Il phishing, è noto, consiste in una truffa online in cui si cerca di ottenere da parte del destinatario di una finta comunicazione (ad es. tramite e-mail, popup o PEC) proveniente all’apparenza da un ente affidabile informazioni di carattere personale o aziendale, come le credenziali di accesso o i dati finanziari. L’attività ingannevole consente così al cybercriminale di “pescare”, spesso all’insaputa della vittima, informazioni e password, o anche di infettare i dispositivi attraverso allegati malevoli. Lo smishing consiste in un’analoga attività svolta però con il tramite dei messaggi di testo (SMS + phishing = smishing). Per quale motivo ora vengono utilizzati gli SMS come veicolo per questo tipo di attacchi?
Pregiudizio: gli utenti hanno l’erronea convinzione che gli smartphone siano generalmente sicuri, e comunque meno vulnerabili di un computer. Un ulteriore motivo è che spesso chi fa uso dello smartphone svolge in contemporanea anche altre attività (ad esempio camminare), o comunque destina a tale strumento una soglia di attenzione più bassa. Ciò significa dunque che l’utente è, sia meno consapevole dei rischi, che meno attento alle contromisure da impiegare. Questi elementi costituiscono degli indubbi vantaggi per l’azione di un cybercriminale.
Inoltre, dal momento che spesso sono installate sugli smartphone (per politiche BYOD, o per prassi) anche applicazioni per la lettura delle e-mail, l’archiviazione in cloud o l’accesso ad un software gestionale che possono ricondurre ai dati o ai sistemi di un’azienda o di uno studio professionale, l’appetibilità di tali dispositivi è decisamente elevata.
Come riconoscere questi tentativi di frode? Vediamo di profilare gli elementi comuni dello smishing.

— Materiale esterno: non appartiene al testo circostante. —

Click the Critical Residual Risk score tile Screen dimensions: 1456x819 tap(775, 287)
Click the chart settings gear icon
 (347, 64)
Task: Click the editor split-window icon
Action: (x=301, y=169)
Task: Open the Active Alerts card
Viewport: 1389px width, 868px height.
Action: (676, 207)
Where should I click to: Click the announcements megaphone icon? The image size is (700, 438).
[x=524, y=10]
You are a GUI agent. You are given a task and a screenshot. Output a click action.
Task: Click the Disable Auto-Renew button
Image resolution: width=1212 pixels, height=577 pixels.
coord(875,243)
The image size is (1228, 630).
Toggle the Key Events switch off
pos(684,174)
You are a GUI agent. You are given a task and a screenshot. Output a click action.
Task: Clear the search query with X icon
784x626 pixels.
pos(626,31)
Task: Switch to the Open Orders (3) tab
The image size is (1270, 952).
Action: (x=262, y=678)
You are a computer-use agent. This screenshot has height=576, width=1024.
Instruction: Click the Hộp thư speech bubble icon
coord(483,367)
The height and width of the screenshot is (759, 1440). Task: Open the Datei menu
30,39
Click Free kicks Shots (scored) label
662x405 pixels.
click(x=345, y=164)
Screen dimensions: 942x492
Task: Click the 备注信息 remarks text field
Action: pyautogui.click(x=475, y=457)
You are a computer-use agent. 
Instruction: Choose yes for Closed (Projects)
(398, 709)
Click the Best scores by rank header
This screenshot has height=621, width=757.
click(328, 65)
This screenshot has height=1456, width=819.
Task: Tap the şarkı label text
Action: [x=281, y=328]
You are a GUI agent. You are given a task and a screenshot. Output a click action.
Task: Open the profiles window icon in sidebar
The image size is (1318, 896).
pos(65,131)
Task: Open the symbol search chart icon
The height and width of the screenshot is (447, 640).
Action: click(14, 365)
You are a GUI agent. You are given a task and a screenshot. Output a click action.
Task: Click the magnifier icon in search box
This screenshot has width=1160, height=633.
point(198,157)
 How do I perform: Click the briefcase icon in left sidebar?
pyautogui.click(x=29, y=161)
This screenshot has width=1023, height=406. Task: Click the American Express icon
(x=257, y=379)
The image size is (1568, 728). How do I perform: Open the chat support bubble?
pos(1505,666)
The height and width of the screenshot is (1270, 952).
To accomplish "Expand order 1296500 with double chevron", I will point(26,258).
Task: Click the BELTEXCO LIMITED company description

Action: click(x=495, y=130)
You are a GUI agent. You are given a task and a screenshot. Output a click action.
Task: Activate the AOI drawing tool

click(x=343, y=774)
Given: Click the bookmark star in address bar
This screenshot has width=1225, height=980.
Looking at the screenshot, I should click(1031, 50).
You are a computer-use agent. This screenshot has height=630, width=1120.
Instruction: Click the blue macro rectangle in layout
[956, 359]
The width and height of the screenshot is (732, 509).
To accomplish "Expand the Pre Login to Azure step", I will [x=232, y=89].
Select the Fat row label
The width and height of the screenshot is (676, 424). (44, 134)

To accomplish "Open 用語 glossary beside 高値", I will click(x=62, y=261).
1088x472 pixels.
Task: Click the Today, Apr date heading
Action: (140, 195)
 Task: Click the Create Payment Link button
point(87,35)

La leva che viene impiegata dai truffatori è spesso di tipo emotivo, dal momento che induce ad abbandonare alcune cautele basilari giocando su bisogni (offerta o partecipazione a un contest), fiducia (mittente attendibile), esigenze di protezione (migliorare la sicurezza dell’account), paure (evitare addebiti) e desideri (facili guadagni). Spesso, gli elementi di allerta sono rilevabili nei contenuti della comunicazione, la quale ad esempio richiede un intervento per evitare un qualche tipo di problema o altrimenti per aderire ad un’offerta dell’ultimo minuto. L’obiettivo è sempre fare in modo che la potenziale vittima visiti un sito web, risponda al messaggio o altrimenti chiami un numero.
Ecco tre semplici consigli sui comportamenti da adottare per migliorare la propria sicurezza:
- in via generale, non cliccare sui link all’interno degli SMS;
- ragionare prima di agire, chiedendosi ad esempio se il mittente avrebbe inviato il tipo di SMS ricevuto, o se il contenuto della comunicazione è veritiero, anche svolgendo dei controlli ulteriori;
- in caso di dubbi, tentare di contattare il mittente tramite i numeri in proprio possesso per avere conferma della comunicazione.
In ogni caso, tutte le cautele adottate non devono assolutamente essere abbandonate o ridotte nel caso in cui il messaggio provenga apparentemente da un mittente noto e di fiducia, dal momento che è possibile che il numero sia stato manipolato o violato. Allo stesso modo, anche gli inviti condotti tramite SMS per scaricare app comuni e legittime, devono essere guardati con particolare prudenza, dal momento che possono mascherare dei malware autoinstallanti sul proprio smartphone.
È bene ricordare che l’obiettivo del truffatore è ottenere dati personali delle vittime o a cui le vittime hanno accesso (ad esempio: società, clienti, altri contatti) per compiere furti di identità, rubare denaro o preparare ulteriori attacchi massivi.